Neste momento escrevo-vos de Kalongo. Estou há um mês e meio entre os Acholis, no Norte do Uganda. Uma paisagem marcada de verde e belas montanhas. Sinto-me enriquecido nesta caminhada, que é graça e dom de Deus. Ser irmão é a maior riqueza que posso oferecer; vai além da preparação profissional, embora esta seja uma dimensão essencial na realização da minha vocação em santidade e capacidade. Guardo na memória o testemunho de uma amiga de Matany. Veio ter comigo para conversar e quando lhe sugeri que fosse falar com o padre da paróquia, ela disse-me: «Tu és diferente, és um como nós. Irmão entre os irmãos.» Essa é a proximidade que a vocação do irmão oferece e exige: ser irmão do outro, que é meu irmão.
Em Kalongo, sou mais uma pedra no edifício, um irmão numa imensa família de irmãos, que contribui com os seus dons para o estabelecimento do Reino. Procuro escutar e seguir o Mestre de Nazaré, sabendo que devemos «tomar a cruz dia após dia» (cf. Lc 9, 23). Todos conhecemos as dificuldades por que estamos a passar (individualismo, alterações climáticas, conflitos, guerras), mas todos temos o poder interior de escolher a sabedoria que vem desses desafios.
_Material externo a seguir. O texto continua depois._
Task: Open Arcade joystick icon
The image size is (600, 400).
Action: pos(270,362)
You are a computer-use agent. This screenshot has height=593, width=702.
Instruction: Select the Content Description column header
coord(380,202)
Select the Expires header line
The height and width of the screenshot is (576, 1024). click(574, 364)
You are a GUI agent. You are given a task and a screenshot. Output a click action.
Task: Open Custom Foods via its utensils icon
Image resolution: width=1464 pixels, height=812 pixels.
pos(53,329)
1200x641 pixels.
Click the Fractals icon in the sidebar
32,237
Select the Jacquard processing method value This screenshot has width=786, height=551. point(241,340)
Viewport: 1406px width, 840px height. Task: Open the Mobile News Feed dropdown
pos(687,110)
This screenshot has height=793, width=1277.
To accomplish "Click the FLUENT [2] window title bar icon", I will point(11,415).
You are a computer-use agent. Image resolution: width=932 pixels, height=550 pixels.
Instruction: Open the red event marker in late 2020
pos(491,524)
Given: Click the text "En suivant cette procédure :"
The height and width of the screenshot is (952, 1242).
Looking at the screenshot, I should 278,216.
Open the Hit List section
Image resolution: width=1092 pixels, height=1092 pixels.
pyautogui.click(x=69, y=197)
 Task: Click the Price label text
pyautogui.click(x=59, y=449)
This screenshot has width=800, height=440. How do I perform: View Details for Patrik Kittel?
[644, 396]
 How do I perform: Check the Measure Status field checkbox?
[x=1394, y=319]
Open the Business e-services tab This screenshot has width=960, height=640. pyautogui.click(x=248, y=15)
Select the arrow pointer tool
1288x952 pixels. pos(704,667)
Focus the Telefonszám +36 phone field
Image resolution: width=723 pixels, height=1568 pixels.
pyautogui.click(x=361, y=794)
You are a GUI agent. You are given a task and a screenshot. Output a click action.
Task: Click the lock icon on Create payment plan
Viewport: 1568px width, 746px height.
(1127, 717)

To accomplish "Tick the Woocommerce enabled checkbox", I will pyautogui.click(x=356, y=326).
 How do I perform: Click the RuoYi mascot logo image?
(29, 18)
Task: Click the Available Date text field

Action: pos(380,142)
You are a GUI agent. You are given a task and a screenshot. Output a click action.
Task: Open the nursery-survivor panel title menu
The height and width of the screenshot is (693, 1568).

Quando consigo viver no presente, então sou um presente para o outro e Jesus torna-se presente em nós. Não é tanto o que fazemos, mas o que somos e como vivemos e exprimimos essa essência que transforma a vida. Recordo-me de no meu primeiro dia de estágio em cuidados paliativos uma senhora avançada em anos me dizer: «Sei que vou morrer.» Os dois sabíamos que isso era verdade. Fui, nesses dias, para ela uma presença amiga e ela também foi uma prenda para mim, ensinando-me a ter esperança no meio da dor. Noutra ocasião, uma irmã comboniana olhou-me nos olhos e disse-me: «Irmão, lembra-te que a tua vida e vocação são muito mais importantes do que o serviço que podes oferecer.» Não esqueço que somos chamados a ser vida em abundância uns para os outros, pois esse foi o convite de Jesus: «Eu vim para que eles tenham vida e a tenham em abundância.»
Muitos são os exemplos de pessoas que testemunharam Jesus com a vida. É o caso do P.e José Ambrosoli, comboniano italiano que vai ser beatificado no dia 20 deste mês de Novembro aqui em Kalongo, onde me encontro. Foi um sacerdote e médico cirurgião que, na sua humildade e serviço aos doentes, contribuiu para o estabelecimento dos valores do Reino de Deus entre este povo. Ele é um exemplo de como podemos abraçar a nossa humanidade e transcendê-la à luz do Espírito de Jesus. Desde terras africanas, peço que rezem por mim e por este povo irmão.